- Opening Delimiter -
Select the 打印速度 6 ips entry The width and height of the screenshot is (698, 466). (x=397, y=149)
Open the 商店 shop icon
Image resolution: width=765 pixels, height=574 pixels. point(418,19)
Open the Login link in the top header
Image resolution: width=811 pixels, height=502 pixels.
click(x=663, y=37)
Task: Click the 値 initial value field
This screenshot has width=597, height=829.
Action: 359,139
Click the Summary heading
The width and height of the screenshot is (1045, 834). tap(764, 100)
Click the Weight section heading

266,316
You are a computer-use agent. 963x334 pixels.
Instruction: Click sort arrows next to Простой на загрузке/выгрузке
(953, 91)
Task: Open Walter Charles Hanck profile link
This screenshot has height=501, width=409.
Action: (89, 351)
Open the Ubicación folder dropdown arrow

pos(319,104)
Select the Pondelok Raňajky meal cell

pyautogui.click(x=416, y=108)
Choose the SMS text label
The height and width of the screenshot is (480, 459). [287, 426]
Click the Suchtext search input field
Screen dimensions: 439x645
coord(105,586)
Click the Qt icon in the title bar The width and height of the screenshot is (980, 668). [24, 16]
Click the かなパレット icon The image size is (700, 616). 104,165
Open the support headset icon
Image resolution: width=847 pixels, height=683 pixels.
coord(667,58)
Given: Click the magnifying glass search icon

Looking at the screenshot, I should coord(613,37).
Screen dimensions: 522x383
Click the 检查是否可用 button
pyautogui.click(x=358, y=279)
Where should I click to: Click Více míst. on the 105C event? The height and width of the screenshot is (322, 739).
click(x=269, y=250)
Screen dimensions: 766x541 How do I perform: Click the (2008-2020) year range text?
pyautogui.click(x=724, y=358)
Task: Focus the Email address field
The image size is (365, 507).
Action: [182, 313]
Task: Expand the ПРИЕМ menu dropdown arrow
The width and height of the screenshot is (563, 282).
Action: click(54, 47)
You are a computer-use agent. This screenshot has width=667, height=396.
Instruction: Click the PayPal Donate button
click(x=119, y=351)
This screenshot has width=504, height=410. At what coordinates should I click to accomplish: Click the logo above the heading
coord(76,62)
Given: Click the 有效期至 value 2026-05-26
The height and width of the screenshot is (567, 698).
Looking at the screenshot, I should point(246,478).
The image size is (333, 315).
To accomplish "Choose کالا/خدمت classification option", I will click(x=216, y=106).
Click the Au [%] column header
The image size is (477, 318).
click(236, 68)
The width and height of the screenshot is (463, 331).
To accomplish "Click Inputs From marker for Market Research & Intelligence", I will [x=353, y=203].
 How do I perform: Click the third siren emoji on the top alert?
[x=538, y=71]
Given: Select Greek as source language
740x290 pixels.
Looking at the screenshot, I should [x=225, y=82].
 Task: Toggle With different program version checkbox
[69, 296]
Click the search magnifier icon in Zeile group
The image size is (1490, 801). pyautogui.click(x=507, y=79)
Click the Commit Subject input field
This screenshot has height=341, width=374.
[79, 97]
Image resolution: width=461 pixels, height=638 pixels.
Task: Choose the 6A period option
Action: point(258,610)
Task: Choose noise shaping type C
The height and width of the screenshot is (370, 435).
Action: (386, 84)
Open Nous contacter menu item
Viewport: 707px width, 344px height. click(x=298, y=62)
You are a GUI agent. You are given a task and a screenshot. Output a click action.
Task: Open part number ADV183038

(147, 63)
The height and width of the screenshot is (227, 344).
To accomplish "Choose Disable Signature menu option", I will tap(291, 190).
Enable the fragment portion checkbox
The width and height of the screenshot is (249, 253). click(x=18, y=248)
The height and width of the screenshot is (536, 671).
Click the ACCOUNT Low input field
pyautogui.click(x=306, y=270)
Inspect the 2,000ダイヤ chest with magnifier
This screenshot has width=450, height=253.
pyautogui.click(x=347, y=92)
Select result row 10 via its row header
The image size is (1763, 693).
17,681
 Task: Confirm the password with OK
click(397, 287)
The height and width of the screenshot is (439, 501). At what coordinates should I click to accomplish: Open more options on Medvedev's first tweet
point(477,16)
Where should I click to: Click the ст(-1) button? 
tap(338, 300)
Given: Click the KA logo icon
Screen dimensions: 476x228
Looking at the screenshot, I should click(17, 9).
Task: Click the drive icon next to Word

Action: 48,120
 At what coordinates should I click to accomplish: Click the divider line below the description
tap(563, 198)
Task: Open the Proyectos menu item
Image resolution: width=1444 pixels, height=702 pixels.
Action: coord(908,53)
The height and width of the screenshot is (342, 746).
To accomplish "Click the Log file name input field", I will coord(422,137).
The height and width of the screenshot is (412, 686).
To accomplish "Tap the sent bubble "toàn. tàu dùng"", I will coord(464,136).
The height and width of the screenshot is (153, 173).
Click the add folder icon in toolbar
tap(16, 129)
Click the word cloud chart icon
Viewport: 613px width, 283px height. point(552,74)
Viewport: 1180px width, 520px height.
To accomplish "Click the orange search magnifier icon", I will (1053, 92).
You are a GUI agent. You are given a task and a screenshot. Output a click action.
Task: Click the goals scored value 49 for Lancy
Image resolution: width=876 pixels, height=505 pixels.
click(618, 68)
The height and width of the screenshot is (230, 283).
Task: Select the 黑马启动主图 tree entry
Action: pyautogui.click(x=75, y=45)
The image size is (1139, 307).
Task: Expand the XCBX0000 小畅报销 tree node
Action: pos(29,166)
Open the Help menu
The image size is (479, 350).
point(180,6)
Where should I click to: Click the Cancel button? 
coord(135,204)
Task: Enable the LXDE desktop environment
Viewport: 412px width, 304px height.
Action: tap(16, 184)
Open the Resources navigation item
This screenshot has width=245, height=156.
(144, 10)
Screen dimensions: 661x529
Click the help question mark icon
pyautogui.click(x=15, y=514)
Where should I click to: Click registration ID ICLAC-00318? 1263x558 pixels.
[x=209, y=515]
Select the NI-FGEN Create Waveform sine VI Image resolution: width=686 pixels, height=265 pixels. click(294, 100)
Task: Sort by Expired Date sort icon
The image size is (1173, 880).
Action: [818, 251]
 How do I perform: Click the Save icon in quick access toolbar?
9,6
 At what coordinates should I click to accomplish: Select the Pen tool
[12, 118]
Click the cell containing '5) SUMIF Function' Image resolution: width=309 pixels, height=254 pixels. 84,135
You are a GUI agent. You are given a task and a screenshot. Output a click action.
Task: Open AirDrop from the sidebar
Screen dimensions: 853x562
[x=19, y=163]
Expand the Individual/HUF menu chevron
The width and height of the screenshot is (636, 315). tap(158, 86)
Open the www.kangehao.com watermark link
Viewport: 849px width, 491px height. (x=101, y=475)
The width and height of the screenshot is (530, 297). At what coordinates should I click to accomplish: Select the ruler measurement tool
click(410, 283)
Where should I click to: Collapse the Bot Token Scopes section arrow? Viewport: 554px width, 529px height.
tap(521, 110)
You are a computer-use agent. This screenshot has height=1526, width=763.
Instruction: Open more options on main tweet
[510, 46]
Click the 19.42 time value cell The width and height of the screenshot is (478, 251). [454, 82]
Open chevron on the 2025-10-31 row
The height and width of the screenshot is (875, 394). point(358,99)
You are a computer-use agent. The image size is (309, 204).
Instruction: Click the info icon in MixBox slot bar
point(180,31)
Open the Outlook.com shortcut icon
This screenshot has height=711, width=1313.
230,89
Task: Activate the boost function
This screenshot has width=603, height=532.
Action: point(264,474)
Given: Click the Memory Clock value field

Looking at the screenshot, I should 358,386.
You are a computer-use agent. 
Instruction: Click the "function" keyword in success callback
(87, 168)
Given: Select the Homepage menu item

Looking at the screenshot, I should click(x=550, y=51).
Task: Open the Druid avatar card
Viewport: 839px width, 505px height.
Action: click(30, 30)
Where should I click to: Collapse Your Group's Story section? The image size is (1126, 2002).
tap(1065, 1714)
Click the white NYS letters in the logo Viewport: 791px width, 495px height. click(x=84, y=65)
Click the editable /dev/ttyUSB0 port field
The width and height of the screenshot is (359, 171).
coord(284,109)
- Closing Delimiter -
Please tally the lines of the data in which the string "computer" appears and write only the total.

5